There are some albums you listen to. And then there are albums that feel like music history sitting in your hands. Barbra Streisand’s new project, “The Secret Of Life: Partners, Volume Two,” is exactly that.
Think about it for a second. On one record, you get the voices your parents grew up with and the artists filling today’s playlists. Paul McCartney and Bob Dylan. James Taylor and Sting. Sam Smith, Hozier, Ariana Grande, Mariah Carey, Tim McGraw, Laufey, Josh Groban, and more. One woman in the middle, holding all of those eras together.
When she chooses to sing with a newer artist, it is like she is writing their name into the story of popular music. At the same time, icons like McCartney still call the sessions with her “nerve wracking,” because sharing a mic with an EGOT winner is no small thing.

In one track, you can hear what the article is talking about: a 1960s standard, reimagined by a woman who helped define that era, now sharing space with one of today’s most respected singer songwriters. Their traded lines and quiet harmonies feel like a handoff between generations, proof that Streisand is really honoring the past while actively inviting younger voices into the same timeless story. It is the album’s mission in one song.

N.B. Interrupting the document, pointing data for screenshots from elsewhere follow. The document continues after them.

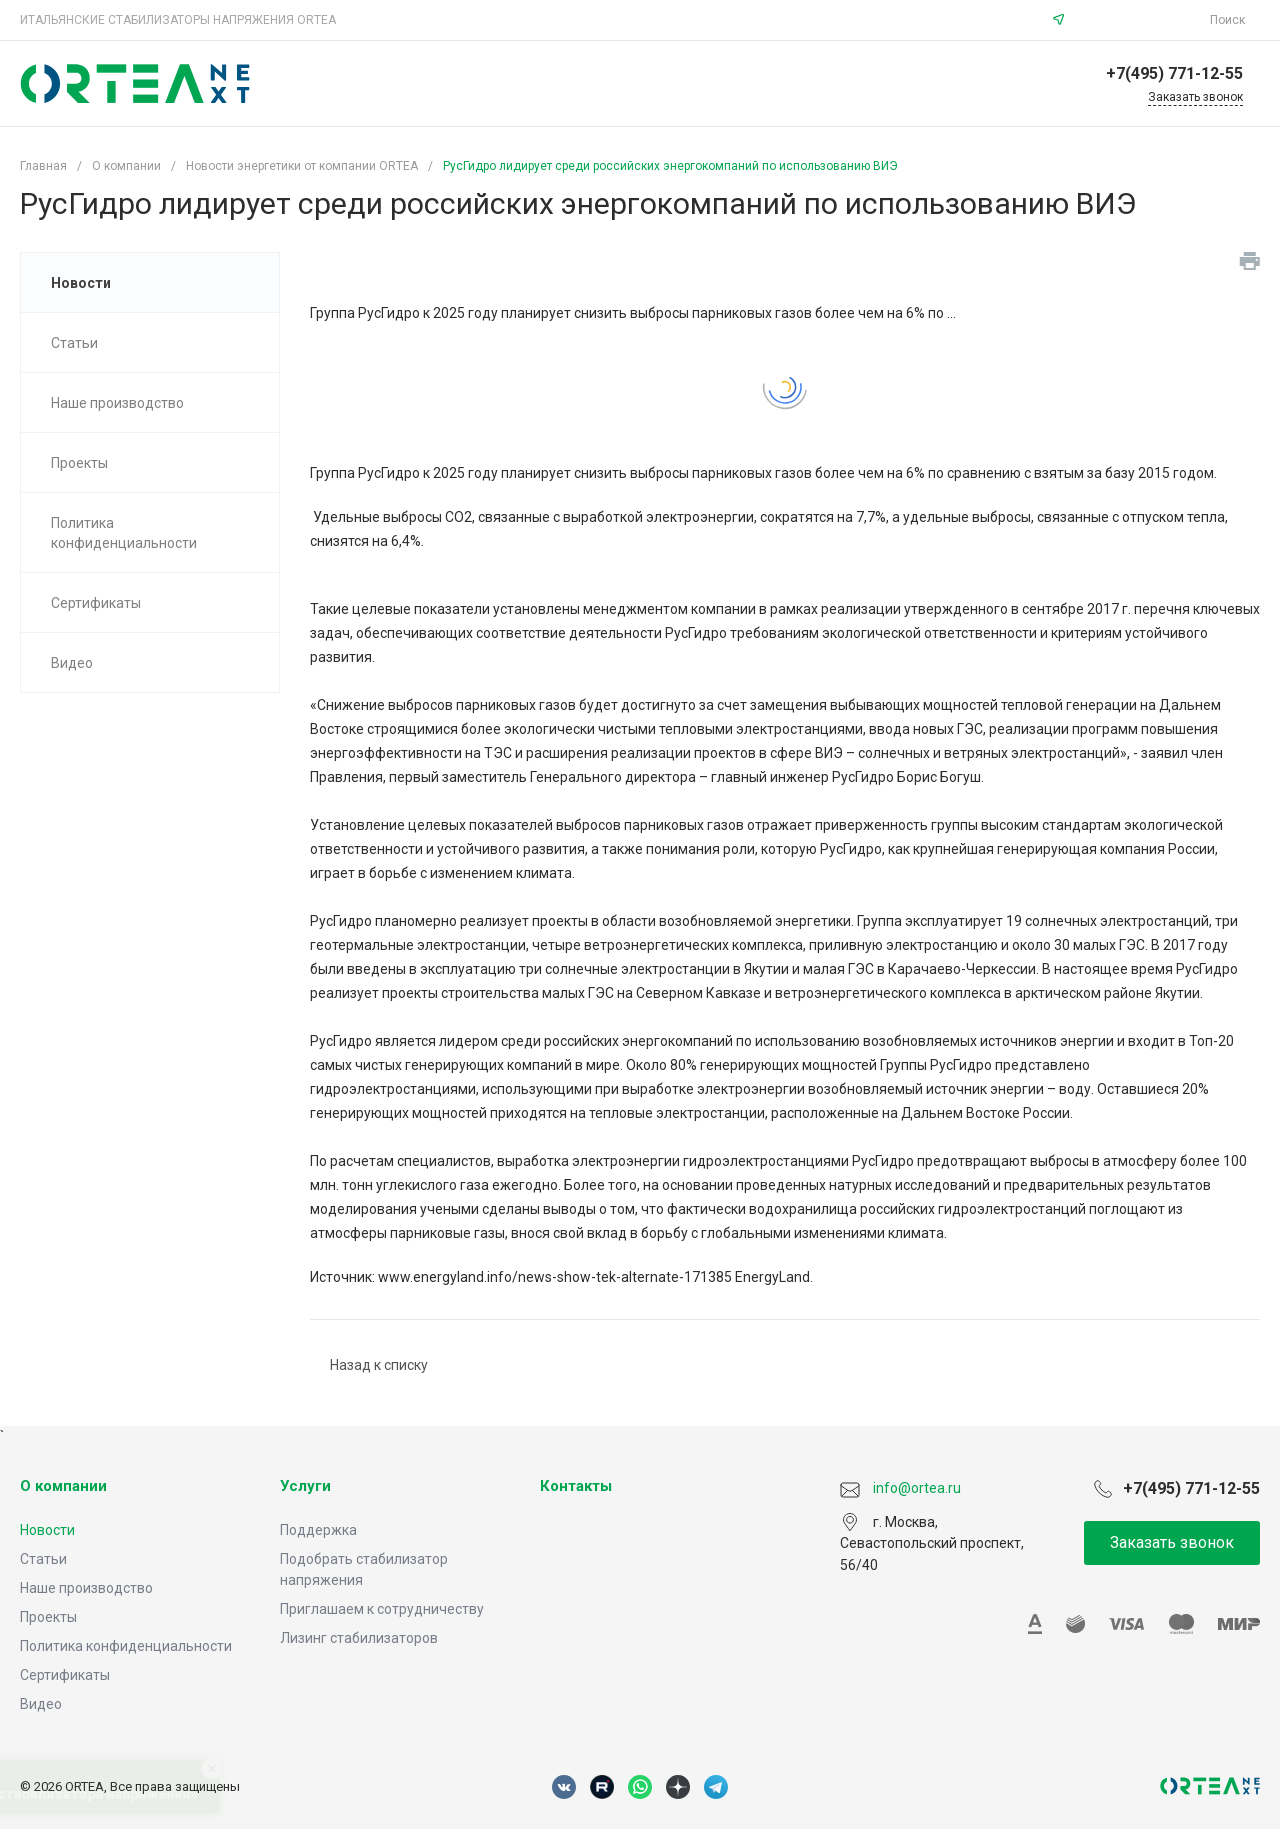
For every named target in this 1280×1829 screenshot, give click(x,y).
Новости (47, 1530)
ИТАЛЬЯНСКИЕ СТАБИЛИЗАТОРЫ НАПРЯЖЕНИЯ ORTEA (178, 20)
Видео (41, 1704)
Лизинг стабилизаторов (359, 1638)
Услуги (305, 1486)
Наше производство (86, 1588)
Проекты (48, 1617)
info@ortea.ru (1140, 20)
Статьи (43, 1559)
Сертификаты (65, 1675)
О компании (63, 1486)
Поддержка (318, 1530)
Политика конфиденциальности (126, 1646)
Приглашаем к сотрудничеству (382, 1609)
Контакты (576, 1486)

If the new album shows Barbra building fresh bridges, this moment with Josh Groban reminds you how deep some of those bridges already go. Their duet on “Somewhere” comes from the first Partners project, and it is no accident that Groban is the only guest invited back for Volume Two. The performance feels like a promise kept: her clear, dramatic voice wrapped around his powerful, classical tone on a song about hope and a better world.